When you consider a physician or other medication prescribing professional, ask if he or she practices the American Academy of Pediatrics evidence-based guidelines. Ask if he or she practices the American Academy of Child and Adolescent Psychiatry evidence-based guidelines. Try to probe his or her philosophy and understanding about what the U.S. National Institute of Mental Health (NIMH) states is a neurobiological lifespan disorder. You need to be comfortable with the doctor’s medication training and philosophy, preferably before you go into the appointment.
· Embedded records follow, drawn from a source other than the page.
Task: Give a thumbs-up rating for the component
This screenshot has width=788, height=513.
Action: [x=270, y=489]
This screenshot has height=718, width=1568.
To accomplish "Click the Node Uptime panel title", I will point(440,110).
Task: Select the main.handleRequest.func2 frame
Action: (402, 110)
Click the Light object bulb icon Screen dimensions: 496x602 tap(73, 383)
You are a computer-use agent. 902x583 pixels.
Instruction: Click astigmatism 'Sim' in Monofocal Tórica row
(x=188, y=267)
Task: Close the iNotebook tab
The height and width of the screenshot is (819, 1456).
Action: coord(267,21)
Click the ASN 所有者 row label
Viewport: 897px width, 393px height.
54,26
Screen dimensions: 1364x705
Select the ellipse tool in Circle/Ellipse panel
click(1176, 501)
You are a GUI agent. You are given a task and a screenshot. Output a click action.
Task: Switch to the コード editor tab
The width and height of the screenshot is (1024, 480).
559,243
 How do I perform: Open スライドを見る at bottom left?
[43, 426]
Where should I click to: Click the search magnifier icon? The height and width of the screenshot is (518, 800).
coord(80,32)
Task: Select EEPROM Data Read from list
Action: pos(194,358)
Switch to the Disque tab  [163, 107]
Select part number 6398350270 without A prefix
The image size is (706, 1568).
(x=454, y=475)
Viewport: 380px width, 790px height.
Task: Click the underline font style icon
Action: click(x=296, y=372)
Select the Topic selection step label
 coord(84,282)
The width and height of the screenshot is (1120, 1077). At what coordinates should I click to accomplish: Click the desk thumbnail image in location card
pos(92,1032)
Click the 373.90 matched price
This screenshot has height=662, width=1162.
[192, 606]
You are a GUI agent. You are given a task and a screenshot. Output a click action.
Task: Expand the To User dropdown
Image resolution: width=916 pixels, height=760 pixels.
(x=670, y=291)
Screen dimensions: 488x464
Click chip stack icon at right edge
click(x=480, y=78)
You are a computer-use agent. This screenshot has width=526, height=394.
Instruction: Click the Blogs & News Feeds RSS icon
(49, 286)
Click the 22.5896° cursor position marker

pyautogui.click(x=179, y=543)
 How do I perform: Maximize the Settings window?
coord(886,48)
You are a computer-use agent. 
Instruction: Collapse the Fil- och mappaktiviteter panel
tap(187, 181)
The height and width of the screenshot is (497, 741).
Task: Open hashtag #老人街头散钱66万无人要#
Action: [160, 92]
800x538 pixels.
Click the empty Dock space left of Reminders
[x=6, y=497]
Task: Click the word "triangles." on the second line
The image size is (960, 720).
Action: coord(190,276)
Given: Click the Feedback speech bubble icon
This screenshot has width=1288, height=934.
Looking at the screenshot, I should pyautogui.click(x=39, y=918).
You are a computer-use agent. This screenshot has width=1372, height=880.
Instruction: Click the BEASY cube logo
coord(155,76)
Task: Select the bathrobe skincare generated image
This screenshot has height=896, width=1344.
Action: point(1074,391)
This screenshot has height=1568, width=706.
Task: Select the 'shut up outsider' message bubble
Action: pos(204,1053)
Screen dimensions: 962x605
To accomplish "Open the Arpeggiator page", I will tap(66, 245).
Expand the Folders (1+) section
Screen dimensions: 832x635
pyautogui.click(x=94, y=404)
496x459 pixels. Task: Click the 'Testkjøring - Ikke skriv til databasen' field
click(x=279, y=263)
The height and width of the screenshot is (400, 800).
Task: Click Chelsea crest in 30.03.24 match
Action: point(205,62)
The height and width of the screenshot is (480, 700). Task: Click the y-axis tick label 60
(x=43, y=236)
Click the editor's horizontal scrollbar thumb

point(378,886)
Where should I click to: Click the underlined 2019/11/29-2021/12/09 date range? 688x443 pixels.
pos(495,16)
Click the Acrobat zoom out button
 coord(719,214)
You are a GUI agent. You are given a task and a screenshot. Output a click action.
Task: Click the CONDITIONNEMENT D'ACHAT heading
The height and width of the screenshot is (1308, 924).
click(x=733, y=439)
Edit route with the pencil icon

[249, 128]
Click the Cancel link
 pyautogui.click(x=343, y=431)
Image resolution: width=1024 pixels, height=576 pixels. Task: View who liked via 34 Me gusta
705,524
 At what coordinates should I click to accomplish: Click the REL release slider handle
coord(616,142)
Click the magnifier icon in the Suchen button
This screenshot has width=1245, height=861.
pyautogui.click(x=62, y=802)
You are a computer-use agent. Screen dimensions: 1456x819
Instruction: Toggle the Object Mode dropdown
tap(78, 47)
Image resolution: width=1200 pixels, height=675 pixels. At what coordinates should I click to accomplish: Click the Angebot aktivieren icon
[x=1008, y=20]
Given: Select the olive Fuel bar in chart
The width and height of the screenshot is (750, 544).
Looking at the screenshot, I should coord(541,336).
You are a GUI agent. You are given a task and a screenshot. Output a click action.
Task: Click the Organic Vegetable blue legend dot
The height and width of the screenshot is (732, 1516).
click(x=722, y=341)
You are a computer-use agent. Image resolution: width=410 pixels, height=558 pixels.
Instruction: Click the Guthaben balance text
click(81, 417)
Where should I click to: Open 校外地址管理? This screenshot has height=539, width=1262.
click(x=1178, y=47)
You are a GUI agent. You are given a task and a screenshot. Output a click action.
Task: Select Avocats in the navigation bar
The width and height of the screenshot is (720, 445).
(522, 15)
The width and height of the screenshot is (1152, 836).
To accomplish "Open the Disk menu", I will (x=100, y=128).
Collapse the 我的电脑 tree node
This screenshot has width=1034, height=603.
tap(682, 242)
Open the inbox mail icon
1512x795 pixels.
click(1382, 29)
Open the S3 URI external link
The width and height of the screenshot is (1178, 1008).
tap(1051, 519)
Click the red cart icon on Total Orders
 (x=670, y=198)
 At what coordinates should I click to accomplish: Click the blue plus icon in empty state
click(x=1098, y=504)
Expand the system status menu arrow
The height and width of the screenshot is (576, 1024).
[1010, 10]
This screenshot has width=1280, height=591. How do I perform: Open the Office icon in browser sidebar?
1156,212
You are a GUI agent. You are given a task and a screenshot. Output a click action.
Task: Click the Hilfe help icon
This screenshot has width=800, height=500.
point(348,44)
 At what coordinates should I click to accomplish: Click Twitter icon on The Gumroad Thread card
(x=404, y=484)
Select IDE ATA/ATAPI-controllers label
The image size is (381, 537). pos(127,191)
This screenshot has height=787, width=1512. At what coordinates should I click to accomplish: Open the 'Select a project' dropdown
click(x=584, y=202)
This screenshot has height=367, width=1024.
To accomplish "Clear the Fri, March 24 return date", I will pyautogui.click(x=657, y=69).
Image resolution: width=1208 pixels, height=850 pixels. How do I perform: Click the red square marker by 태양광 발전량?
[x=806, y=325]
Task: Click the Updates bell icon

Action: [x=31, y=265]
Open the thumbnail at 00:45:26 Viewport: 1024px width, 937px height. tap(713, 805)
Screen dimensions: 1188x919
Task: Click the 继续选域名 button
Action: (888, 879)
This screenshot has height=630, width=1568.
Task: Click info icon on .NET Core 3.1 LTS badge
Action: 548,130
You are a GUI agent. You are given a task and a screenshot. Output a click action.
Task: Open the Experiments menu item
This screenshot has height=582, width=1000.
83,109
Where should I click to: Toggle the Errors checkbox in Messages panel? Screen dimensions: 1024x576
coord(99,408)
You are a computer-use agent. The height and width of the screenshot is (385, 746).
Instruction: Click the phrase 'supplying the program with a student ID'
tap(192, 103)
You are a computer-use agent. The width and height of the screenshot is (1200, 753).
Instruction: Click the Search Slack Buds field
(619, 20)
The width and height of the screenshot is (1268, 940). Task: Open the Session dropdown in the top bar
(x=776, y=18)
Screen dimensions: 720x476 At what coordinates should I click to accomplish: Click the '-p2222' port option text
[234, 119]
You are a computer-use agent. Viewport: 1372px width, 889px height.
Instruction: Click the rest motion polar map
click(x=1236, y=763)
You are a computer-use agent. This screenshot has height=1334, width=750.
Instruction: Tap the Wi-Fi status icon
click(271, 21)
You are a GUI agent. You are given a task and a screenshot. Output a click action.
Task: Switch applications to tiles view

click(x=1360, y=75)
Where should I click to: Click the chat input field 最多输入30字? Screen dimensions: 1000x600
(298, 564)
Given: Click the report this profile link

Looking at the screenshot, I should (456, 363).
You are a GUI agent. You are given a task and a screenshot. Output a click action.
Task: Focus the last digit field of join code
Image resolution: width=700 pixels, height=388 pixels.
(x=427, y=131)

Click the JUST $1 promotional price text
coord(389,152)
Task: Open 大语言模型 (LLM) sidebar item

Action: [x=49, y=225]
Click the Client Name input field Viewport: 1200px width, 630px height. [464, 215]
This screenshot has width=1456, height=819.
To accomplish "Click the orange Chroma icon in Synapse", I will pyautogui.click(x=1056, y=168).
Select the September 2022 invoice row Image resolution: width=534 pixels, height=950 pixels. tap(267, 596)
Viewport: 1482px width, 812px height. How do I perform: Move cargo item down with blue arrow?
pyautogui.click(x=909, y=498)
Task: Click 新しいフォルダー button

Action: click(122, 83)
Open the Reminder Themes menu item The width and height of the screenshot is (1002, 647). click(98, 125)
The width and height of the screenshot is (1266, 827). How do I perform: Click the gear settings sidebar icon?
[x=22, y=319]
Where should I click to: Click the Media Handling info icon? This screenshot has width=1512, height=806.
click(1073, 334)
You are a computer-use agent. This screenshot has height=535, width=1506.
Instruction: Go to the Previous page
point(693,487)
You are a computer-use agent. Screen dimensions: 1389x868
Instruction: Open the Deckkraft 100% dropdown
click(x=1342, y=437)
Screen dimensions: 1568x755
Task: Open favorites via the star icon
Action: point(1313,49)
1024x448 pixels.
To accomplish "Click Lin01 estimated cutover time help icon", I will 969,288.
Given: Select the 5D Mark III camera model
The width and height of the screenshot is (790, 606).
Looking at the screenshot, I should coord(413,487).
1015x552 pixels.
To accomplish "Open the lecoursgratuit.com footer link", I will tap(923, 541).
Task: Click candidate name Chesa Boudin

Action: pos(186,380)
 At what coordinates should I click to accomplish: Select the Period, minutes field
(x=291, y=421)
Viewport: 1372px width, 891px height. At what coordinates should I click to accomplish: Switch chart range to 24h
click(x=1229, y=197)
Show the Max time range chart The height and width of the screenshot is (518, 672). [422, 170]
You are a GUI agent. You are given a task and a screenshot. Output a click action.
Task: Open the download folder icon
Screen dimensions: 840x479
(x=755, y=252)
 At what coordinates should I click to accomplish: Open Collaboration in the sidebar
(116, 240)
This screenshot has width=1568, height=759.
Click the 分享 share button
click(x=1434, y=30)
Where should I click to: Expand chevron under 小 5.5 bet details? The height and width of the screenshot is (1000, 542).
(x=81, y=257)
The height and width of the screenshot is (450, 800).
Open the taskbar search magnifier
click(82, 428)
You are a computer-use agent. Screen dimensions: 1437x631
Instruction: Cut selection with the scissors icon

This is possibly a long-term partnership between you and the professional.

International Variance
While CHADD’s concern is with the variance of prescribing practice in the United States, you might be interested to know about worldwide patterns.

A March/April 2007 Health Affairs article by Sheffler and associates documents the significant variance between countries in the use of medication to treat AD/HD. These authors state their premises up front: that AD/HD is “a syndrome with strong neurobiological origins” and that the prevalence of AD/HD is similar across nations. As of 2003, 55 nations officially recognize AD/HD and officially recognize medication as one treatment for AD/HD. The United States counts for 83.1% of AD/HD medication consumption in the world. Sheffler and associates conclude that use of AD/HD medications is positively related to per capita income and to the availability of medical specialists who understand AD/HD. This is true for most health conditions.

Canada, Great Britain, and Australia show medication-use patterns similar to the United States while France, Italy, Ireland, Austria, Japan, Sweden, and Finland use less AD/HD medication than predicted by per capita income. In addition to per capita income and availability of specialists, other factors identified by the authors as influencing these patterns include advertising, the definition of AD/HD and its differing focus on severity of the disorder, public educational policies and practices, and medication spending as a portion of overall health spending. France, for example, has highly restricted and narrow criteria before medication can be prescribed, requiring that only a hospital-based neurologist, psychiatrist, or pediatric specialist in AD/HD may prescribe AD/HD medications.

I hope you find this international information helpful and educational, and not a distraction from the important issue of treatment variance within the United States. CHADD will continue to work to close the variance of treatment within the United States by working with the professional community to implement evidence-based guidelines.